Fantasy Football Definition of "Fantasy Formula"

A fantasy formula is a way to evaluate an NFL player's fantasy potential. There are a number of ways to evaluate player values for your upcoming fantasy football draft, from David Dorey's Advanced Draft Tracker and "LAG analysis" to the standard "skill + opportunity = success" to any of a hundred other fantasy football rating systems. Many fantasy football players eyeball the draft or simply use a fantasy football cheat sheet they found online or in a fantasy magazine.

What Is Your Fantasy Formula?

Most everyone has some fantasy formula they use to rate fantasy football players. Some look at last year's production almost exclusively. Others look more for "upside" or "breakout potential", hoping to hit on an untouted sleeper pick or a new rookie superstar. Many fantasy football owners try to avoid injury-prone players and downgrade players with big numbers, but a big number of injury issues in the past.

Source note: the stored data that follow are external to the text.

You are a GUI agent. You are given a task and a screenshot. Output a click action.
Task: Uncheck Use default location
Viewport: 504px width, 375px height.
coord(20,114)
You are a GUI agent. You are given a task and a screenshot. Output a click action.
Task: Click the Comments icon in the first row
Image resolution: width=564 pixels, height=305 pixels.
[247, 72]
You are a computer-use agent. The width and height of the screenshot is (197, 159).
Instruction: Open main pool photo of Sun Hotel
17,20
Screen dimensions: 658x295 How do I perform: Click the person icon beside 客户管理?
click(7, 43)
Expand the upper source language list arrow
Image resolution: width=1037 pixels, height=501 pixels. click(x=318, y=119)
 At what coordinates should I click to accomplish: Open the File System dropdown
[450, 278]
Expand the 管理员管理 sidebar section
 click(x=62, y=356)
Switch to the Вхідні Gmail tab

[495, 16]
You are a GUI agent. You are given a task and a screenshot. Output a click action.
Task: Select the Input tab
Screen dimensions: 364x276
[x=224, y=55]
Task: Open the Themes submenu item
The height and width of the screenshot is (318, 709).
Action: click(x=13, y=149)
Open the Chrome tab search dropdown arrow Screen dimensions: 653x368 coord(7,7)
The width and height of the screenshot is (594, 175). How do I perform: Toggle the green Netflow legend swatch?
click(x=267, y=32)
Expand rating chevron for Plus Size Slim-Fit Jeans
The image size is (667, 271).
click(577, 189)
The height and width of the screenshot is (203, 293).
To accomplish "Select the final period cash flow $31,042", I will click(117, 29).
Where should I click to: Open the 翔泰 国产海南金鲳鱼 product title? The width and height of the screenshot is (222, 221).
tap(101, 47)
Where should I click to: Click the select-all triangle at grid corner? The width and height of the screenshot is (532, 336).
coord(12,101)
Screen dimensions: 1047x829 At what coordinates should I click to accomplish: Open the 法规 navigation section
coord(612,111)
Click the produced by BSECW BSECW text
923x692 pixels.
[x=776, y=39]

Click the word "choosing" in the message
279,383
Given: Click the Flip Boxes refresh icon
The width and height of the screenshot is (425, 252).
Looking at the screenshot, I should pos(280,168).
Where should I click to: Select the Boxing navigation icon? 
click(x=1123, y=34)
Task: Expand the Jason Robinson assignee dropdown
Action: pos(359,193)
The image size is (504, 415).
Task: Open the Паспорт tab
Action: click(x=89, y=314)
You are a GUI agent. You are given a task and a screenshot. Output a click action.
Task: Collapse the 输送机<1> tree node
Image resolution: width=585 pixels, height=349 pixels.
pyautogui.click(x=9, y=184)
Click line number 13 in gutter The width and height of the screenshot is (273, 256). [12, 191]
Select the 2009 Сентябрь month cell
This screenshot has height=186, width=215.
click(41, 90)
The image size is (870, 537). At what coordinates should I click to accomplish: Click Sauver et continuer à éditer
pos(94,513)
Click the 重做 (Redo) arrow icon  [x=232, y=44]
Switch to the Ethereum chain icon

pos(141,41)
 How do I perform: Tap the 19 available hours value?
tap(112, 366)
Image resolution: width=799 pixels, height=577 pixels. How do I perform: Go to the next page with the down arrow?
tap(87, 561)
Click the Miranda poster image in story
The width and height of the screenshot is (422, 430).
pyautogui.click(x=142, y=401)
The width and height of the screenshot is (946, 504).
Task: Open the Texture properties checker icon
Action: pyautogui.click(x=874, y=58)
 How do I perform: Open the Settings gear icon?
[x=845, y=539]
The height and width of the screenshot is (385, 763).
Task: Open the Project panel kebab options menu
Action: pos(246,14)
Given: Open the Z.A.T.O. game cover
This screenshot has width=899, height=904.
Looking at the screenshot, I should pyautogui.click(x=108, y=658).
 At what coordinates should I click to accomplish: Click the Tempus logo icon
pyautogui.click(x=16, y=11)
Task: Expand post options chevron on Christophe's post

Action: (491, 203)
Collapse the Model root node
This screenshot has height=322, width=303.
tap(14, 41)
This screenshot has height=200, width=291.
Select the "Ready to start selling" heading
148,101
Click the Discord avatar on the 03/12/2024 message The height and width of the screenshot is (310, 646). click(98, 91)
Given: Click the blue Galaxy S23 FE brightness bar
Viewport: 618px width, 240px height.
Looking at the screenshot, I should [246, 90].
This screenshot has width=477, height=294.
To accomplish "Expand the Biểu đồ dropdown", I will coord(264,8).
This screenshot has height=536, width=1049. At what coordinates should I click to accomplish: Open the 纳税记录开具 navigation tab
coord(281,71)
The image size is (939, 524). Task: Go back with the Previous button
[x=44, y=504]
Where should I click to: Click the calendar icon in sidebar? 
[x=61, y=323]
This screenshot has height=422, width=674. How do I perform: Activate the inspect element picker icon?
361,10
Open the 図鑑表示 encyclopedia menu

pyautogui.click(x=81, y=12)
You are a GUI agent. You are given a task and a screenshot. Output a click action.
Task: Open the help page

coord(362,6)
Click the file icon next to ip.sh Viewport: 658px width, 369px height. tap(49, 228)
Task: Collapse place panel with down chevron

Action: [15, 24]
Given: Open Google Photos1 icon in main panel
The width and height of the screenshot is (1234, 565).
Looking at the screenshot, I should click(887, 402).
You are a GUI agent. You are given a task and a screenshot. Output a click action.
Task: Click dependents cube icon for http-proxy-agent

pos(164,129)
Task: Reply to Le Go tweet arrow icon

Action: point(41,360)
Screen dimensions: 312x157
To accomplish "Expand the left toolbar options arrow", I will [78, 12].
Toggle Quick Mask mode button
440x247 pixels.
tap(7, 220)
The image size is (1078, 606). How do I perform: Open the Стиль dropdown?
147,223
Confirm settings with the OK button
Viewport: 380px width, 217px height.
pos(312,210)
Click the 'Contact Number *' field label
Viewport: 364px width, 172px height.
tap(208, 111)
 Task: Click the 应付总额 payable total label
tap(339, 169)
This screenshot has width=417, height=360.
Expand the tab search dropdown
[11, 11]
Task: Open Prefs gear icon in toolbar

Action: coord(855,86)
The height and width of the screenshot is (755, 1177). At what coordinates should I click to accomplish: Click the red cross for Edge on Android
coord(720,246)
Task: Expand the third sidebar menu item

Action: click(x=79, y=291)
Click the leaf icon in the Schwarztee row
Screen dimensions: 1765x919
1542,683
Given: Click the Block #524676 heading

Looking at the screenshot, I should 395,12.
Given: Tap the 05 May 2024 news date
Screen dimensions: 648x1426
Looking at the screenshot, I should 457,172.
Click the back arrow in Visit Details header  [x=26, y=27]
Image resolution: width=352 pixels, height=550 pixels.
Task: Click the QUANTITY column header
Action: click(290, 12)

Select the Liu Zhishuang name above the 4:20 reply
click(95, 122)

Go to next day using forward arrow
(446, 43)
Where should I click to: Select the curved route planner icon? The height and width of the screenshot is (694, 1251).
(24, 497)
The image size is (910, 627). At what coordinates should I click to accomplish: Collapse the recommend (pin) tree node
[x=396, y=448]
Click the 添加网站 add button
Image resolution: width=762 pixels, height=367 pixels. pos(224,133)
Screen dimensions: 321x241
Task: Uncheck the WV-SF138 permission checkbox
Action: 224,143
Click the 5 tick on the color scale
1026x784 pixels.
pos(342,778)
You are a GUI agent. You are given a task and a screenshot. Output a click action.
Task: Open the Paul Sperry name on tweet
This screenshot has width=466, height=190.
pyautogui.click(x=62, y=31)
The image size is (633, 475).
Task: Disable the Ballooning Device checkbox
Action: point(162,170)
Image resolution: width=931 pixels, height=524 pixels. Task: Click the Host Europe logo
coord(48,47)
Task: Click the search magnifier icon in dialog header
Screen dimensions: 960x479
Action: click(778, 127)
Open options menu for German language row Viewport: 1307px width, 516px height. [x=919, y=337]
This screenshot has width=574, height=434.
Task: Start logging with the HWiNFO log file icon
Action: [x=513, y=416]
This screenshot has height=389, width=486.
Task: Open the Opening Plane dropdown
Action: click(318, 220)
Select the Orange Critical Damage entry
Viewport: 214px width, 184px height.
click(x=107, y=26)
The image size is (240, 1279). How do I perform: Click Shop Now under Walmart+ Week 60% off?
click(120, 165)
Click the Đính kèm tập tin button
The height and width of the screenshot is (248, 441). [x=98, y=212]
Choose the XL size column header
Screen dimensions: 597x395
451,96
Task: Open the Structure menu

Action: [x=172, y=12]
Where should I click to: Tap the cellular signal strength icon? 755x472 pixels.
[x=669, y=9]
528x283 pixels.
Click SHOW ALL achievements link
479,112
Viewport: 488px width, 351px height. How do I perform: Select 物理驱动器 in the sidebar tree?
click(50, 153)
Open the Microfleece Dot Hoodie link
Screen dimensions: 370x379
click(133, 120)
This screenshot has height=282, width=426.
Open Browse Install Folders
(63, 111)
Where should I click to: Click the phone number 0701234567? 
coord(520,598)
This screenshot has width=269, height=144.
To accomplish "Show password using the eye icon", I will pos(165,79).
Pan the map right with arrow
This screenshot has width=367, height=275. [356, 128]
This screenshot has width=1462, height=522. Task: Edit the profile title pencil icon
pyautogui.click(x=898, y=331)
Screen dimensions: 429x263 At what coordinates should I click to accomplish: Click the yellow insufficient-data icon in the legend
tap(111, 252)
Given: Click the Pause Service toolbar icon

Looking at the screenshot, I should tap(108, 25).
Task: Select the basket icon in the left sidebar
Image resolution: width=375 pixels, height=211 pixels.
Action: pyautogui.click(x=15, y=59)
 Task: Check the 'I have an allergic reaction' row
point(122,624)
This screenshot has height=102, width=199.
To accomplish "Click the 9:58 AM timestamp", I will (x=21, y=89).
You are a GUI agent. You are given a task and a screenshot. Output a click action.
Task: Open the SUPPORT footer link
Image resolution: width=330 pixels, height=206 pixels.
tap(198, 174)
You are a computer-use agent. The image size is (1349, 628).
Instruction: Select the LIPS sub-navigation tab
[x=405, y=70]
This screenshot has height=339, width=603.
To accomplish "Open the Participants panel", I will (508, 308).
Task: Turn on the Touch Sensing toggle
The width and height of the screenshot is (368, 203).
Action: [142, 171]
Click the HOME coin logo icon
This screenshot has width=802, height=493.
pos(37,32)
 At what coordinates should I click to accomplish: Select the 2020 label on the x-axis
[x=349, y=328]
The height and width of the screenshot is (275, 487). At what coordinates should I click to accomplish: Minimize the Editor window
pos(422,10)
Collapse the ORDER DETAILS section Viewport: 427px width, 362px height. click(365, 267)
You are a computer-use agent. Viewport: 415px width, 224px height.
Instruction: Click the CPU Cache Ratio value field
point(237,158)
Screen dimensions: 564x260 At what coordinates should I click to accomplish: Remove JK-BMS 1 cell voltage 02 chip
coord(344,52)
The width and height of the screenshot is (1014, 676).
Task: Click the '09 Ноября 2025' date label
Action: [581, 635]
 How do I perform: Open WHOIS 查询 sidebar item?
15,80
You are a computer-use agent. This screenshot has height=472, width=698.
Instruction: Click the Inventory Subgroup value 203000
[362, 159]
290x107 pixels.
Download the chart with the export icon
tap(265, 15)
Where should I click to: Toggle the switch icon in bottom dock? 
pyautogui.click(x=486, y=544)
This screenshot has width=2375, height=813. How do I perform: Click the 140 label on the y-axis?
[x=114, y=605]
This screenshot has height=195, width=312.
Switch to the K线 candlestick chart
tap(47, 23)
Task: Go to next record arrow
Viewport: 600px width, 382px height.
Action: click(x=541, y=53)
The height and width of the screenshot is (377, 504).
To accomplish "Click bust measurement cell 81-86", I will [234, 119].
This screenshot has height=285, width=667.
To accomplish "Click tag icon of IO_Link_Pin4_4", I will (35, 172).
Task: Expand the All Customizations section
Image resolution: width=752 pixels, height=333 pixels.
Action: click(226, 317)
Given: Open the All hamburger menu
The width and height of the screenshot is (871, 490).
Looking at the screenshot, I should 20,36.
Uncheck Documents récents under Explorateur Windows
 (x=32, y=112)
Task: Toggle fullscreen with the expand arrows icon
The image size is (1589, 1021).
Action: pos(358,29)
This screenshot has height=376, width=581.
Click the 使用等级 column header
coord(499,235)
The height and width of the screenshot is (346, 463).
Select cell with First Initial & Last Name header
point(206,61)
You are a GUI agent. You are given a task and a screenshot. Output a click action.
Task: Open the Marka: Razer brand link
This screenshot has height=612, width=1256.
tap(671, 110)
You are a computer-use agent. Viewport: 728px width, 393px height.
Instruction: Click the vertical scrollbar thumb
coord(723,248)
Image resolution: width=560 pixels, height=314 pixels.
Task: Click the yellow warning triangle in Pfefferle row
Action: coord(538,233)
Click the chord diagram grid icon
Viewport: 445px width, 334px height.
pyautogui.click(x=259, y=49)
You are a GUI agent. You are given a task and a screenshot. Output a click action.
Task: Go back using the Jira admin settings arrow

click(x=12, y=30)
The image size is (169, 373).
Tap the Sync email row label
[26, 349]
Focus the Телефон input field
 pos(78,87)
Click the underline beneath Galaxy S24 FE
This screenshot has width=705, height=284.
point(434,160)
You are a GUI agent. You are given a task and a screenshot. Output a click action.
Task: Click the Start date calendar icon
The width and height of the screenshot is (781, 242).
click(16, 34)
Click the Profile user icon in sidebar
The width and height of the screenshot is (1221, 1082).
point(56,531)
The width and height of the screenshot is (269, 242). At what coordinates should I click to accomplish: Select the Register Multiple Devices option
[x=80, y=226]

Other fantasy football owners look at the strength of schedule for the teams and try to pick out the teams and players who will have the easiest set of opponents that year. Even these break down into those who look at the first six weeks of the season, where easy opponents and a fast start seems to help certain teams build up momentum, and those who focus on the final stretch of the season, looking at the potential opponents in the fantasy league playoffs.

Many owners don't have one simple fantasy formula, though. They are likely to weigh some or all of the various fantasy factors above and then "go with their gut".

One Fantasy Formula

Several of the most fantasy experts use similar fantasy formulas, so I'll try to give a quick explanation. If you want to find the most valuable position when it comes time to draft fantasy football players, come up with projections for fantasy worthy players at each positions. Figure out what you think the stats for these players will be, then convert those stats to your league's scoring system. Rank the players by position from first to last in order of who you think will have the biggest year, according to your projections.

Next, look at the #1 player you have projected at each position, then compare that against the #12 player you have projected at each position (or #10 player in a 10-team league and so on). Subtract the #12 player's total from the #1 player's total. Compare the differences in projected numbers by position. Whichever position has the biggest difference is the one you should be drafting first, because that is the position where drafting the elite player has the most value.

For instance, imagine your #1 QB is projected to be 125 points better than the #12 quarterback. Then imagine your #1 RB is projected to be 100 points better than the #12 running back. Imagine your #1 WR is projected to have 75 points more than your #12 wide receiver, and your #1 tight end is projected to be 50 points better than your #12 TE.

If you compare the four positions, quarterback will have the most value, because the #1 qb would have a 125 point gap, while the rb (100), wr (75) and te (50) would follow. Of course, it's never that cut-and-dried, but I think you get the point of how this fantasy draft formula works. You would value quarterbacks highest.

Fantasy System

The example above notwithstanding, new fantasy football general managers should understand that fantasy veterans generally view drafting a quarterback in the 1st round as a really bad, rookie mistake. Drafting them in the 2nd round isn't always much better. Many veteran fantasy owners will draft their first quarterback in the 5th to 7th round, focusing on running backs, wide receivers and maybe even tight ends first. That's because quarterbacks (besides Peyton Manning) are a lot more volatile (harder to predict) from one year to the next, and the position is generally deeper. So do not think I'm suggesting you draft a QB in the first round. Personally, I don't like the fantasy formula where you project numbers for each and every player, because that system is going to be full of mistakes and fallacies - the biggest fallacy being that you can project every NFL player's numbers.

But then again, maybe I'm lazy when it comes to my fantasy formulas.